Wrap-around when calculating distance for k-means

Wrap-around when calculating distance for k-means - python

I'm trying to do a K-means clustering of some dataset using sklearn. The problem is that one of the dimensions is hour-of-day: a number from 0-23 and so the distance algorithm then thinks that 0 is very far from 23, because in absolute terms it is. In reality and for my purposes, hour 0 is very close to hour 23. Is there a way to make the distance algorithm do some form of wrap-around so it computes the more 'real' time difference.
I'm doing something simple, similar to the following:
from sklearn.cluster import KMeans
clusters = KMeans(n_clusters = 2)
data = vstack(data)
fit = clusters.fit(data)
classes = fit.predict(data)
data elements looks something like [22, 418, 192] where the first element is the hour.
Any ideas?

Even though #elyase answer is accepted, I think it is not the correct approach.
Yes, to use such distance you have to refine your distance measure and so - use different library. But what is more important - concept of mean used in k-means won't suit the cyclic dimension. Lets consider following example:
#current cluster X,, based on centroid position Xc=24
x1=1
x2=24
#current cluster Y, based on centroid position Yc=10
y1=12
y2=13
computing simple arithmetic mean will place the centoids in Xc=12.5,Yc=12.5, which from the point of view of cyclic meausre is incorect, it should be Xc=0.5,Yc=12.5. As you can see, asignment based on the cyclic distance measure is not "compatible" with simple mean operation, and leads to bizzare results.
Simple k-means will result in clusters {x1,y1}, {x2,y2}
Simple k--means + distance measure result in degenerated super cluster {x1,x2,y1,y2}
Correct clustering would be {x1,x2},{y1,y2}
Solving this problem requires checking one if (whether it is better to measure "simple average" or by representing one of the points as x'=x-24). Unfortunately given n points it makes 2^n possibilities.
This seems as a use case of the kernelized k-means, where you are actually clustering in the abstract feature space (in your case - a "tube" rolled around the time dimension) induced by kernel ("similarity measure", being the inner product of some vector space).
Details of the kernel k-means are given here

Why k-means doesn't work with arbitrary distances
K-means is not a distance-based algorithm.
K-means minimizes the Within-Cluster-Sum-of-Squares, which is a kind of variance (it's roughly the weighted average variance of all clusters, where each object and dimension is given the same weight).
In order for Lloyds algorithm to converge you need to have both steps optimize the same function:
the reassignment step
the centroid update step
Now the "mean" function is a least-squares estimator. I.e. choosing the mean in step 2 is optimal for the WCSS objective. Assigning objects by least-squares deviation (= squared Euclidean distance, monotone to Euclidean distance) in step 1 also yields guaranteed convergence. The mean is exactly where your wrap-around idea would fall apart.
If you plug in a random other distance function as suggested by #elyase k-means might no longer converge.
Proper solutions
There are various solutions to this:
Use K-medoids (PAM). By choosing the medoid instead of the mean you do get guaranteed convergence with arbitrary distances. However, computing the medoid is rather expensive.
Transform the data into a kernel space where you are happy with minimizing Sum-of-Squares. For example, you could transform the hour into sin(hour / 12 * pi), cos(hour / 12 * pi) which may be okay for SSQ.
Use other, distance-based clustering algorithms. K-means is old, and there has been a lot of research on clustering since. You may want to start with hierarchical clustering (which actually is just as old as k-means), and then try DBSCAN and the variants of it.

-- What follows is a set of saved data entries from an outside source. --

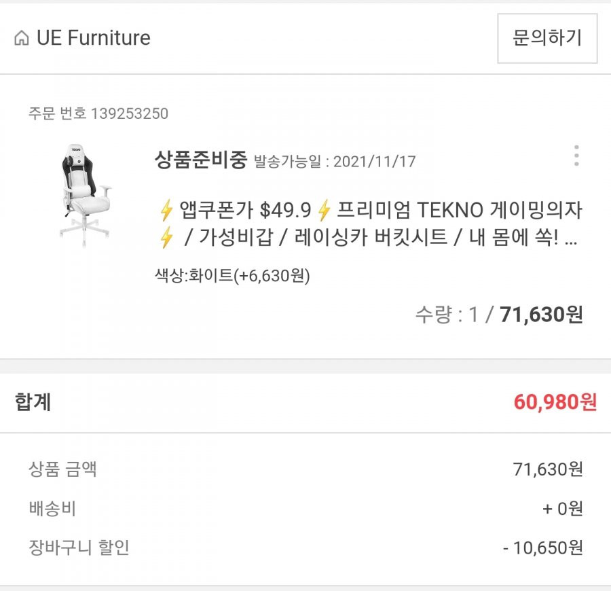
Task: Click the lightning bolt before 프리미엄 TEKNO
Action: pos(324,211)
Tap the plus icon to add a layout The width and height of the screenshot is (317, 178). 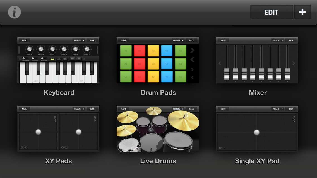tap(302, 12)
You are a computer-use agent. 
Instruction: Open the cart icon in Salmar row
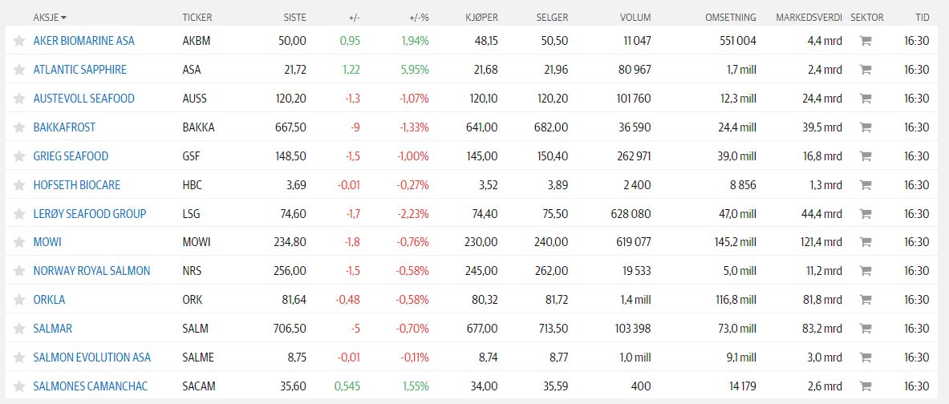[x=865, y=329]
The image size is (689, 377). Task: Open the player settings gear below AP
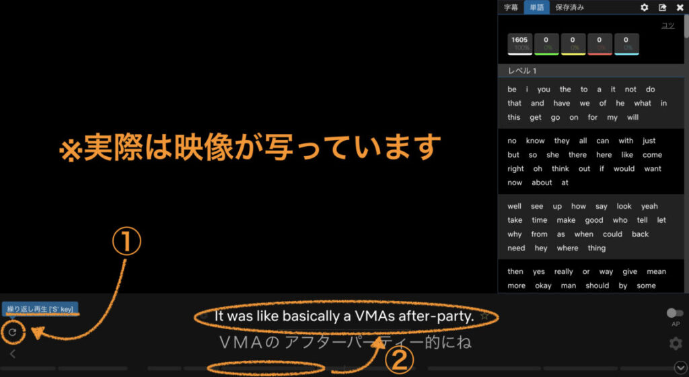click(676, 344)
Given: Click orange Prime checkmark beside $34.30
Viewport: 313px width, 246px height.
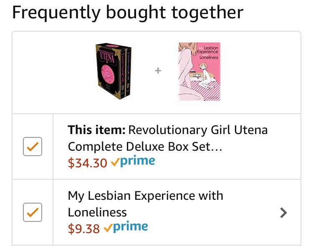Looking at the screenshot, I should [115, 162].
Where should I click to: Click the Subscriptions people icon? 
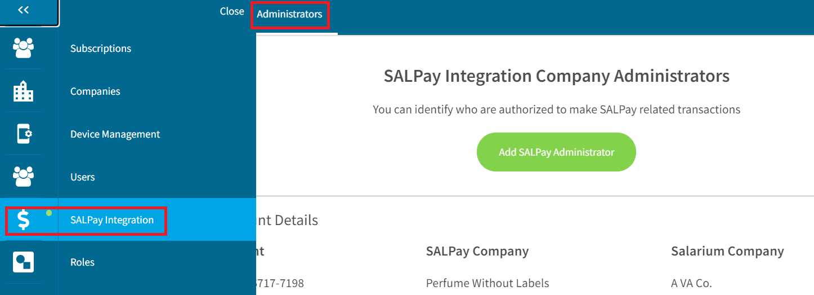point(23,48)
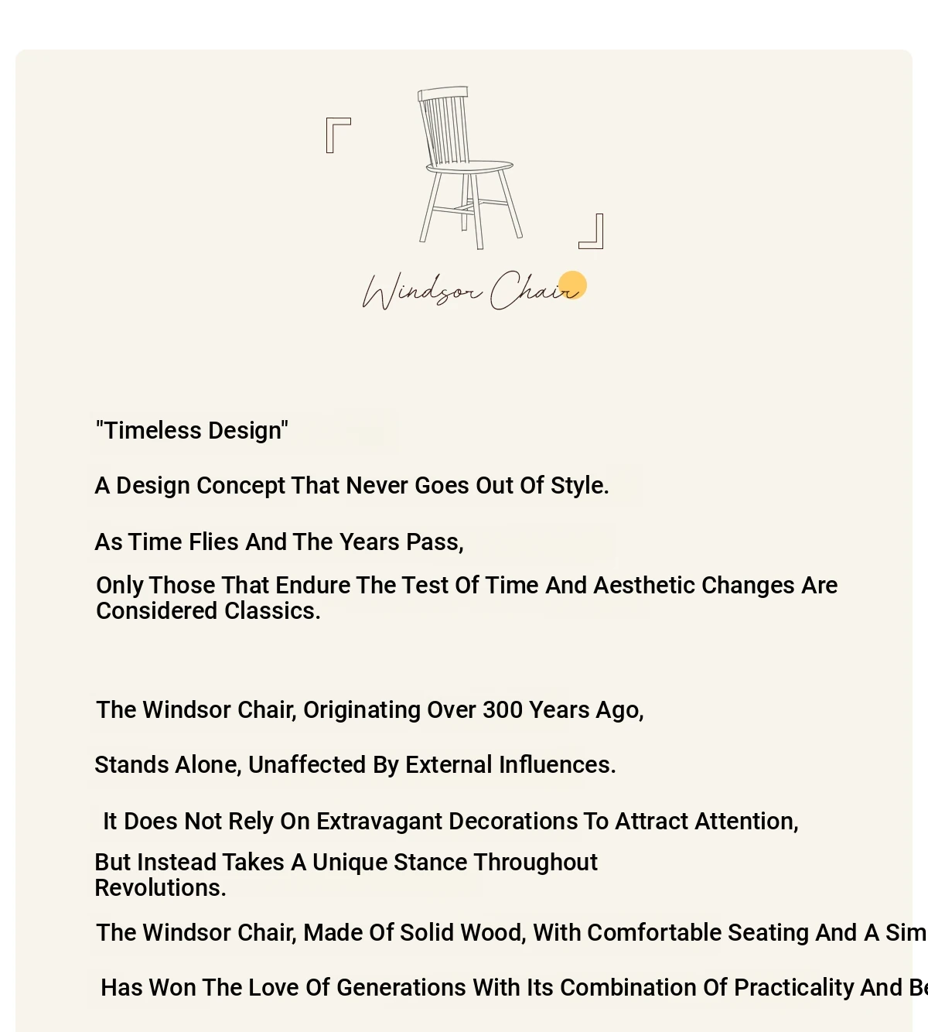Screen dimensions: 928x1032
Task: Click "Stands Alone, Unaffected By External Influences."
Action: [x=355, y=764]
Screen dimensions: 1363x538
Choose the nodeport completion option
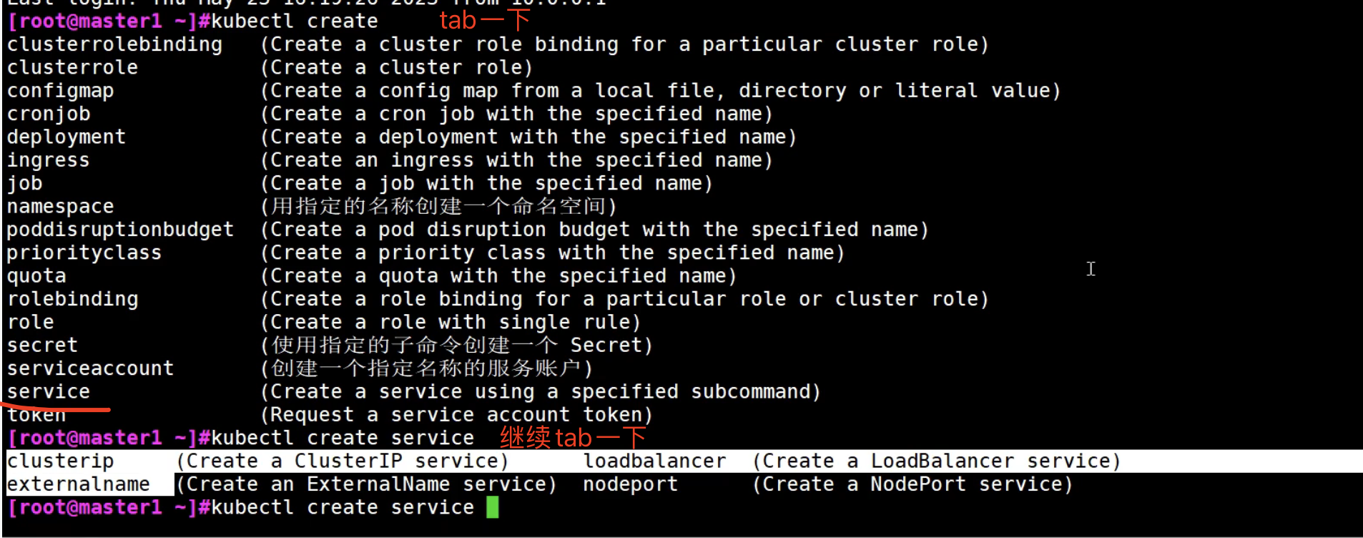[630, 484]
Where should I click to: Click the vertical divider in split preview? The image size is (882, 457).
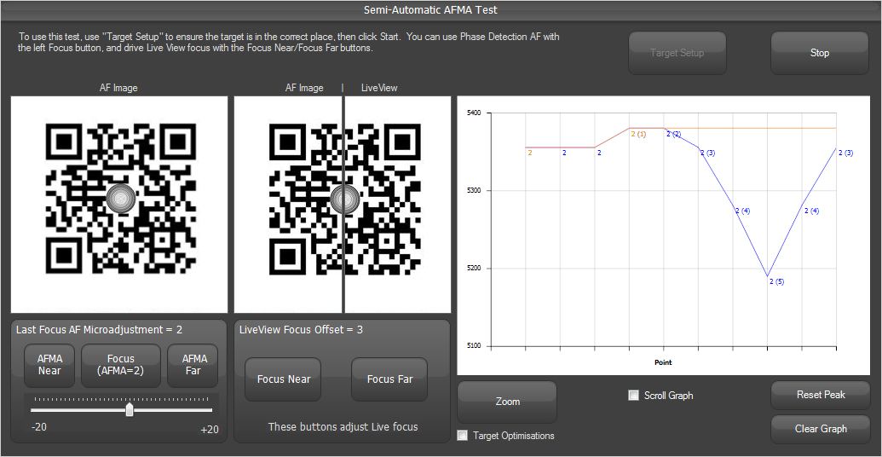coord(343,256)
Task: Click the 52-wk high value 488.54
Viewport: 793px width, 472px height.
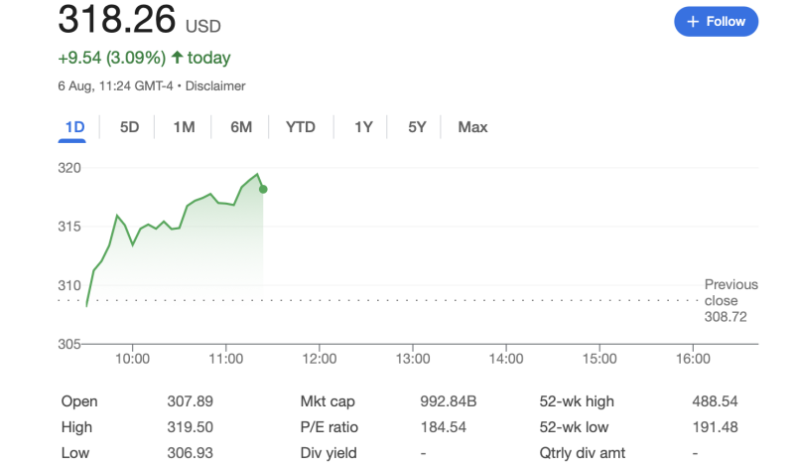Action: point(715,401)
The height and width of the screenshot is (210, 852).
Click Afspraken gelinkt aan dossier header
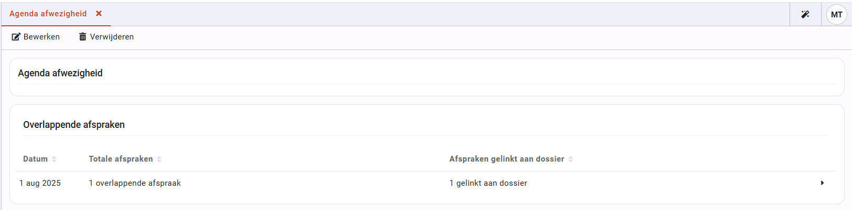[507, 159]
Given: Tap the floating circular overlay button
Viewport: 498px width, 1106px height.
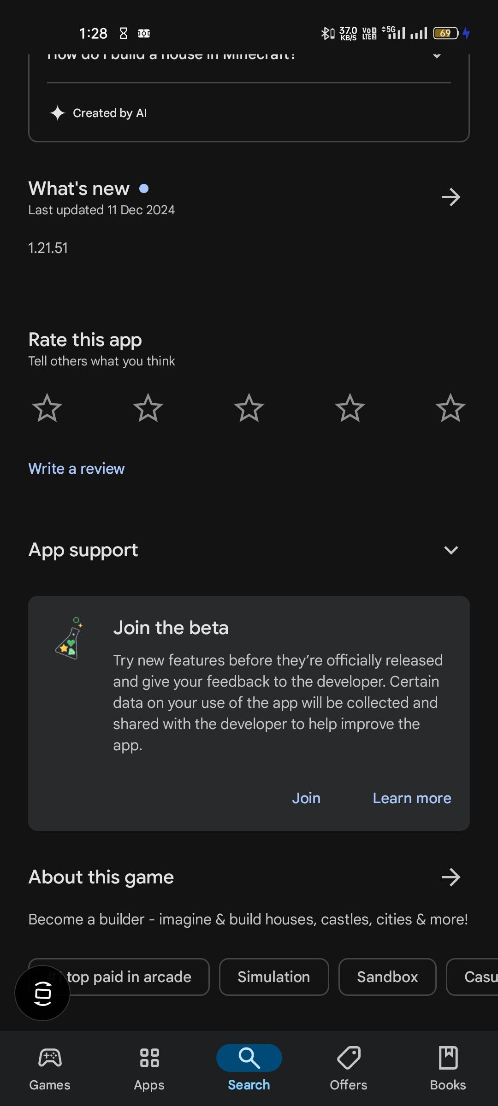Looking at the screenshot, I should point(42,993).
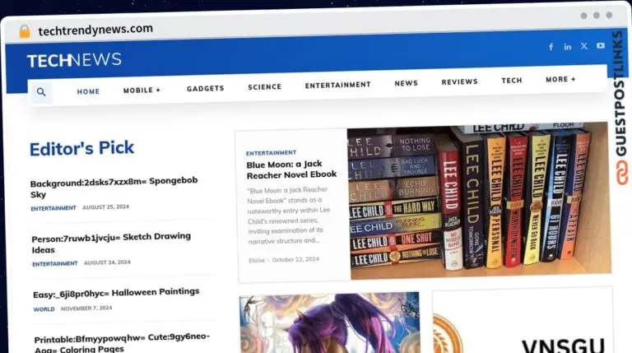Open the Spongebob Sky background article

(114, 188)
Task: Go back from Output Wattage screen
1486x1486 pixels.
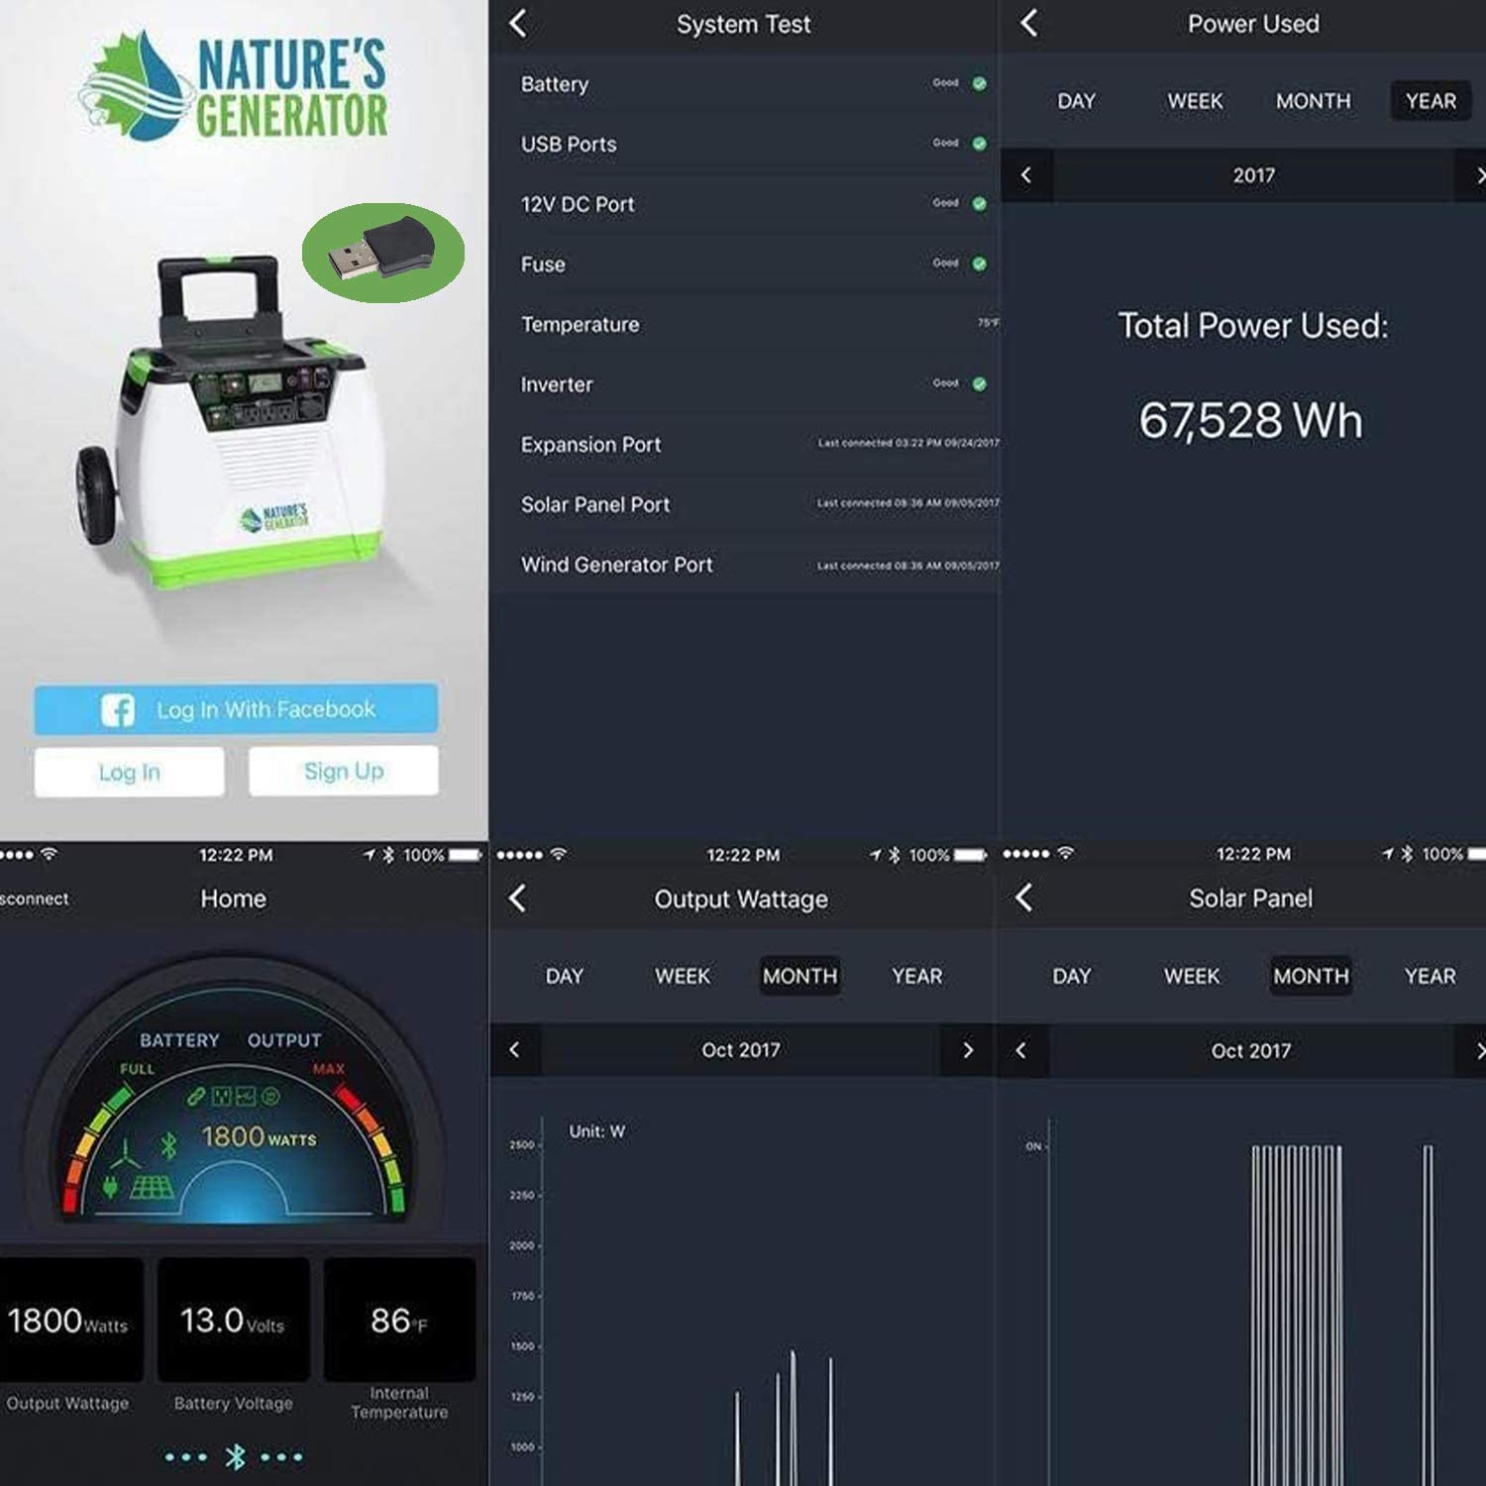Action: (x=517, y=899)
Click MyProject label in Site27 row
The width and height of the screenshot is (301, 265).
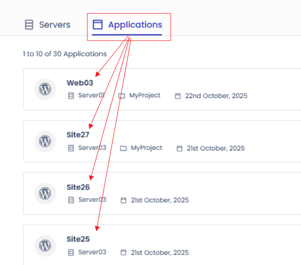(x=146, y=148)
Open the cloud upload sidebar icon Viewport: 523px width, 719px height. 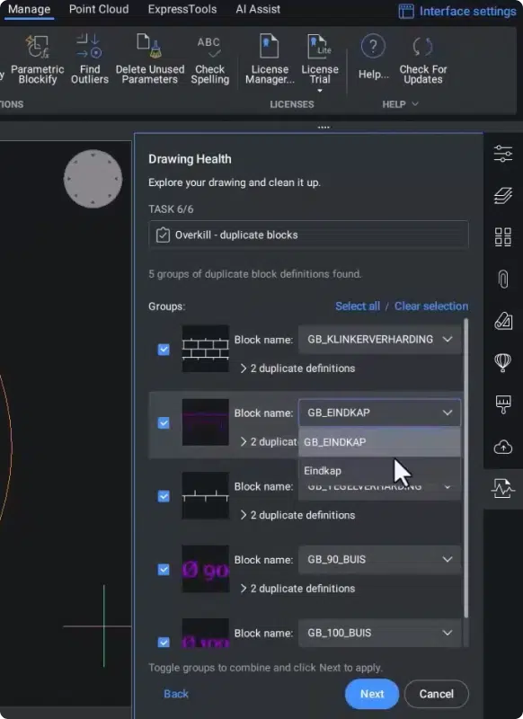pyautogui.click(x=503, y=446)
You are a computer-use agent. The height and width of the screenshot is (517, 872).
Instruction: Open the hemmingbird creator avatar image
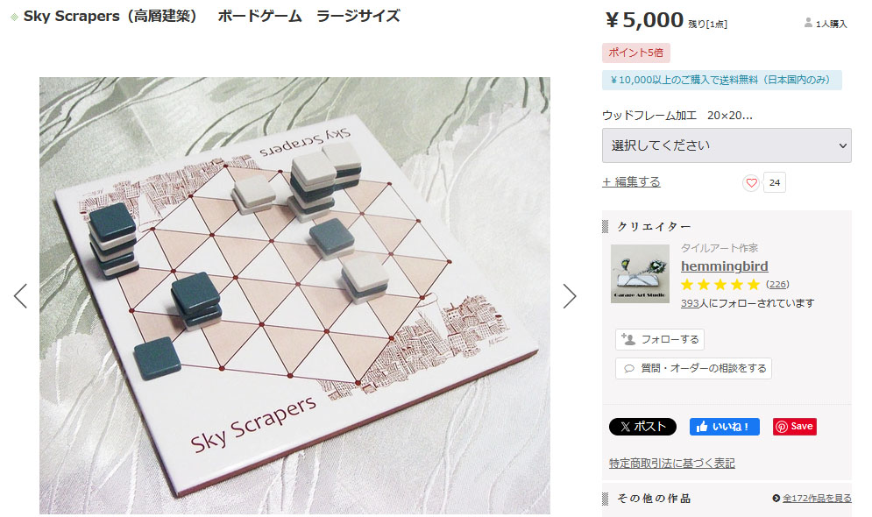coord(640,273)

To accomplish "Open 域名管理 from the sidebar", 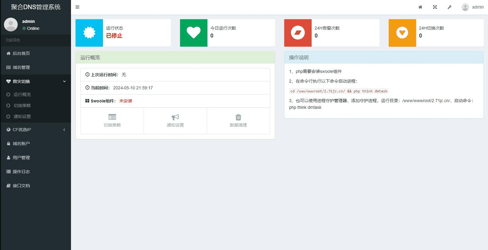I will pos(21,67).
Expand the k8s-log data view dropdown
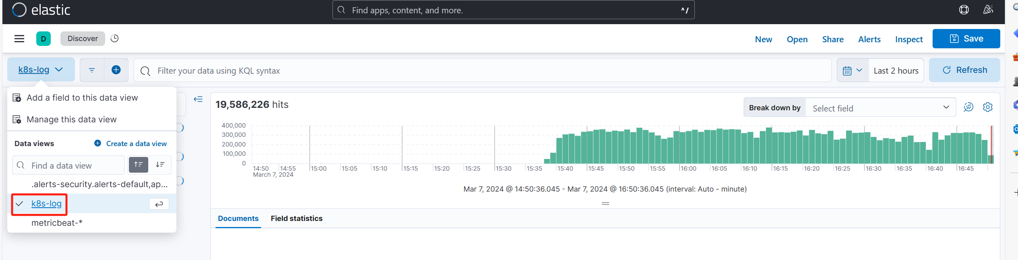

The easiest approach, to me, is to adapt the K-means algorithm wraparound dimension via computing the "circular mean" for the dimension. Of course, you will also need to change the distance-to-centroid calculation accordingly.
#compute the mean of hour 0 and 23
import numpy as np
hours = np.array(range(24))
#hours to angles
angles = hours/24 * (2*np.pi)
sin = np.sin(angles)
cos = np.cos(angles)
a = np.arctan2(sin[23]+sin[0], cos[23]+cos[0])
if a < 0: a += 2*np.pi
#angle back to hour
hour = a * 24 / (2*np.pi)
#23.5

Related

Does sklearn DBSCAN suppose distances are normalized

I'm learning about DBSCAN and apparently the most important hyperparameter is eps, from sklearn documentation:
eps float, default=0.5
The maximum distance between two samples for one to be considered as in the neighborhood of the other.
This is not a maximum bound on the distances of points within a cluster.
This is the most important DBSCAN parameter to choose appropriately for your data set and distance function.
I notice that the number 0.5 doesn't take in fact the range of the distances of our data, in other words, if I use distances from 1 to 100 will it still work the same way if I scale up those distances by a factor of x100? Or scale down by x10? Or this parameter is supposed to be used in normalized distances (max_distance = 1)?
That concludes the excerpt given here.